Verdamme die Zukunft, Cassie, dämme sie ein. Mach’s mir mit der Hand, dem Mund, mit dem Arsch. Gib mir deine Achselhöhlen, du Dirne. Lass uns die Körper von Jungfrauen aufreißen, auf dass ihre Wunden sich weiten und uns ficken wie toll, bis Gott aus seinem Himmel fällt. Ergehen wir uns in Schleim, Blut, Mösensaft und Sperma; spar dir deine Tränen für den Essig auf, den wir den durstigen Märtyrern reichen.
»Das soll ein Liebesbrief sein?«, fragt er.
»Es ist ein Liebesbrief von Karlsson.«
»Mit Frauen kennt er sich wohl nicht so gut aus?«
Debs zieht die Patiotür auf und steckt den Kopf heraus.

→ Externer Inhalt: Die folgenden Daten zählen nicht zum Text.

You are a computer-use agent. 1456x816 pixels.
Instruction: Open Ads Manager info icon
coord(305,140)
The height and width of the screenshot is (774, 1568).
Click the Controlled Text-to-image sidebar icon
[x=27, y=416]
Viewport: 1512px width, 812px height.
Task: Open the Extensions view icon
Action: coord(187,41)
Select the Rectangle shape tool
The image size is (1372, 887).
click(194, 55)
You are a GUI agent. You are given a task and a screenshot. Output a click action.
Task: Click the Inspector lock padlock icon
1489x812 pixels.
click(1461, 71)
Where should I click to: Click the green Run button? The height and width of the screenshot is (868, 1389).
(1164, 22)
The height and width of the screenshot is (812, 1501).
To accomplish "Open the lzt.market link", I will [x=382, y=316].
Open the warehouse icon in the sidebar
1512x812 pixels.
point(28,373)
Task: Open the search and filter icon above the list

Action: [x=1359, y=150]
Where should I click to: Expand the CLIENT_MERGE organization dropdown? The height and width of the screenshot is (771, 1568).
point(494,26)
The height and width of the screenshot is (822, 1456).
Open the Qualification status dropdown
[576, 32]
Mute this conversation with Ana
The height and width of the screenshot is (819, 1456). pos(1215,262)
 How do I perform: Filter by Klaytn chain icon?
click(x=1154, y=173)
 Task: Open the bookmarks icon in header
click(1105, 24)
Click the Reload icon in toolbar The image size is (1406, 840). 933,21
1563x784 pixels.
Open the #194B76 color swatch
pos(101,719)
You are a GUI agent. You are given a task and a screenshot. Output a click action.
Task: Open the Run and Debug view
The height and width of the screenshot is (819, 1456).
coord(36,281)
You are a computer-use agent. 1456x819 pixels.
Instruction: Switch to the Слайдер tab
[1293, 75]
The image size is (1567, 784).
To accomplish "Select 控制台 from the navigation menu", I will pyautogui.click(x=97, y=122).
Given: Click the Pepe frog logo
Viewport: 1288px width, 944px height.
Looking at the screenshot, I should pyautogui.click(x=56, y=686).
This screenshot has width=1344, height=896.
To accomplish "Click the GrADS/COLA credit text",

»He, Hemingway«, ruft sie. »Deine Tochter hat volle Windeln. Hopp-hopp.«
Ich winke ihr zu. »Ich muss los«, sage ich zu Billy. »Familientag. Wir fahren raus nach Drumcliffe zum Mittagessen. Es wird Zeit, dass Rosie dem Grab von Yeats einen Besuch abstattet.«
Er nimmt die Sonnenbrille ab und zwinkert mir mit seinem einen Auge zu. »Wirf ein kaltes Auge auf ihn«, sagt er. Schwer zu sagen, ob er sein strahlend Blaues meint oder die Dörrpflaume.
Ich halte den Auszug aus Sermo Vulgus hoch. »Was willst du jetzt damit machen?«
»Als Liebesbrief finde ich es nicht so gut«, sagt er.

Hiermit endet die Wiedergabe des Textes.